Devil’s in the data when it comes to writing off your cellphone bill as an employment expense
If you’re hoping for a shiny, new Apple iPhone 7 this holiday season, you’re not alone. U.S. investment bank Piper Jaffray released the results of a survey done last month by its retail team which found that the iPhone was the number one requested gift this year. But even if you get the coveted phone as a present, you’re still on the hook for the cost of the monthly voice and data plan, which can be pricey. But what if you could write off the monthly fee as an employment expense? Or, even better, what if your employer reimburses you for part (or all) of the cost of the monthly plan?
Cellphone as an employment expense
This past week, the Canada Revenue Agency released a technical interpretation responding to a taxpayer’s inquiry as to whether the costs of a basic cellular service plan is deductible from an employee’s employment income under the Income Tax Act where an employer requires the employee to use the cell phone to perform employment duties.
The CRA’s response was based on the assumption that the employee does not earn commission income (where special, more lenient rules may apply) and the employer does not reimburse the employee for any costs associated with the phone, including the cost of the phone itself.
The general rule is that employees are very limited in the types of expenses they are allowed to deduct for the purpose of earning employment income. One deduction permitted is for “the cost of supplies that were consumed directly in the performance of the duties of … employment and that the … employee was required by the contract of employment to supply and pay for.”
While the word “supplies” and the phrase “consumed directly” are not actually defined in the Tax Act, the CRA uses the ordinary meaning of the terms. The CRA defines “supplies” as materials or things that can be used up and the phrase “consumed directly” to mean that the supplies must be used up and “play an integral and essential part in the performance of the employment duties.” Where this can be demonstrated, the cost of the supplies can be deducted as an employment expenses, if the employee was required to provide and pay for the supplies.
The CRA therefore concluded that both cellular minutes and data would be considered “supplies that were consumed directly” where it is determined that the minutes and data “were used up and played an integral and essential part in the performance of the employment duties.” As a result, the cost of cellular minutes and data used for employment purposes is deductible provided the employee was required to supply and pay for the cellular minutes and data herself.
While the CRA acknowledged that service providers typically provide a detailed breakdown of each cellular minute used, they don’t similarly provide a detailed breakdown of cellular data used.
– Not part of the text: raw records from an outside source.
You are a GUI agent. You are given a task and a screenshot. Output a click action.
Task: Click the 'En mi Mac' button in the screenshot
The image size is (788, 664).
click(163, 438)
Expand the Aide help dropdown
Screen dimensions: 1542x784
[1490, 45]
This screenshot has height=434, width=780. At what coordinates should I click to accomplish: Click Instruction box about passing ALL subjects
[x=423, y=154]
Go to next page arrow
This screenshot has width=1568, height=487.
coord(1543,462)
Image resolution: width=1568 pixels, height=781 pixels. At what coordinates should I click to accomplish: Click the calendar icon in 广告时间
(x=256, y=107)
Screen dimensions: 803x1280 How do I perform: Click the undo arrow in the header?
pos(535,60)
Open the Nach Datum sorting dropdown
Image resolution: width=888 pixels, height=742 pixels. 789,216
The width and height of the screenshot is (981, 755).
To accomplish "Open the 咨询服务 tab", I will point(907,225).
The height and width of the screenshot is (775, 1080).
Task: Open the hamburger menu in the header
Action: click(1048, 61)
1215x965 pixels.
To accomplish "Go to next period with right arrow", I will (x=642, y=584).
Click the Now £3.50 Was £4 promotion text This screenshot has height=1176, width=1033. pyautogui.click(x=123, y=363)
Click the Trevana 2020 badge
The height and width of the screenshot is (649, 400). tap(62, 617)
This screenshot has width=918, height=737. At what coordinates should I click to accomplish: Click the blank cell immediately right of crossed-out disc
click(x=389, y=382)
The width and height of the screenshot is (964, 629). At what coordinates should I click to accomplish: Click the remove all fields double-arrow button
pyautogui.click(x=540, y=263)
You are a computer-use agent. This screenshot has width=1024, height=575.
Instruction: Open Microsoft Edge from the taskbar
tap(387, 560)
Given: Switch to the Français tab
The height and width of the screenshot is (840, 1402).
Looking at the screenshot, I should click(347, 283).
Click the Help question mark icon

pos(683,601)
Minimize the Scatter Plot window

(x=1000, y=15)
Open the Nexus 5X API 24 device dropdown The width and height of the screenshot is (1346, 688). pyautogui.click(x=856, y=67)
As a result, the CRA is of the view that without a detailed breakdown of the data used, “an employee would not be able to substantiate the amount of cellular data that was used for employment purposes” and thus cannot claim a deduction.
There is an exception, however, where an employee can prove that they used their cellular phone exclusively for employment purposes (i.e., no personal use). If so, then you should be able to deduct the costs of a “basic service plan.”
Finally, the CRA stated that where the employment use can indeed be substantiated, an employee can apportion the cost of a basic service plan “on a reasonable basis.” If, however, only the employment use of cellular minutes can be substantiated, only the portion of the service plan for minutes can be apportioned and deducted and the portion paid for data is not deductible.
Employer-provided cellular phone
Now, let’s say that instead of using your own phone for work, your employer providers you with a cell phone and pays the monthly plan. Does this give rise to a taxable employment benefit?
The CRA’s longstanding administrative view on this is that an employer-provided cell phone does not give rise to a taxable benefit and the business use of the phone, reimbursed by your employer, is not taxable.
If, however, part of the use of the phone is personal, the employer is supposed to include the value of the personal use in your income as a taxable benefit. The value of this benefit is based on the fair market value of the service, less any amounts you reimburse your employer.
That being said, the CRA will typically look the other way and not require a taxable employment benefit to be reported when “(t)he plan’s cost is reasonable, the plan is a basic plan with a fixed cost, and the… employee’s personal use of the service does not result in charges that are more than the basic plan cost.”